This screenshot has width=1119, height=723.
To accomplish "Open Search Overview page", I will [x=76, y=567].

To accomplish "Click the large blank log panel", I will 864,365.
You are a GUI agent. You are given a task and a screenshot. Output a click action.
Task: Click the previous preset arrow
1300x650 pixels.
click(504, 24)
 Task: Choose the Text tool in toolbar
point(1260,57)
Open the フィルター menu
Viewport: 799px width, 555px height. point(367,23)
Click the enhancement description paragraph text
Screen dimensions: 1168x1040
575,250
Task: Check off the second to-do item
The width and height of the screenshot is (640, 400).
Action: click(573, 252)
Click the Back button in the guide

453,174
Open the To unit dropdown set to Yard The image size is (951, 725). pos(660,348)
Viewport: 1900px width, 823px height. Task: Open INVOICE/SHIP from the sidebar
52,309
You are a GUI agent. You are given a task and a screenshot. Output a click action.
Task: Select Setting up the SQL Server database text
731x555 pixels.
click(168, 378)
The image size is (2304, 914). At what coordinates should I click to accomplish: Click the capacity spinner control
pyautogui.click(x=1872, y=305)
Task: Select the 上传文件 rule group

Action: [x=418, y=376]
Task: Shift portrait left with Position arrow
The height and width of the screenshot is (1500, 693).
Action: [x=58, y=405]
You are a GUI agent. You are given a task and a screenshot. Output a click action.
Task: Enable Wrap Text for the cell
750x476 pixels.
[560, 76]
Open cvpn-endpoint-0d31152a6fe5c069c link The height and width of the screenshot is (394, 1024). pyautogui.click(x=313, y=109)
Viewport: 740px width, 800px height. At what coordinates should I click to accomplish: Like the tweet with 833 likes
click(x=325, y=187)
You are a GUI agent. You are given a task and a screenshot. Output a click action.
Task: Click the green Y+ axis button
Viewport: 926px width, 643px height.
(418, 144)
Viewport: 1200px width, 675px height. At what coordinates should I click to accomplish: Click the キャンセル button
◇ ◇ ◇
* _The exercise_
Reproduce the records, starting at the line that contains "Task: Shift portrait left with Position arrow" and ending at the last line of the records. Keep every line, requests included, but increase each coordinate value in the answers by 12.

* _Final result_
Task: Shift portrait left with Position arrow
The height and width of the screenshot is (1500, 693).
Action: [x=70, y=417]
You are a GUI agent. You are given a task and a screenshot. Output a click action.
Task: Enable Wrap Text for the cell
750x476 pixels.
[572, 88]
Open cvpn-endpoint-0d31152a6fe5c069c link The height and width of the screenshot is (394, 1024). pyautogui.click(x=325, y=121)
Viewport: 740px width, 800px height. At what coordinates should I click to accomplish: Like the tweet with 833 likes
click(x=337, y=199)
You are a GUI agent. You are given a task and a screenshot. Output a click action.
Task: Click the green Y+ axis button
Viewport: 926px width, 643px height.
(430, 156)
Viewport: 1200px width, 675px height. At what coordinates should I click to accomplish: Click the キャンセル button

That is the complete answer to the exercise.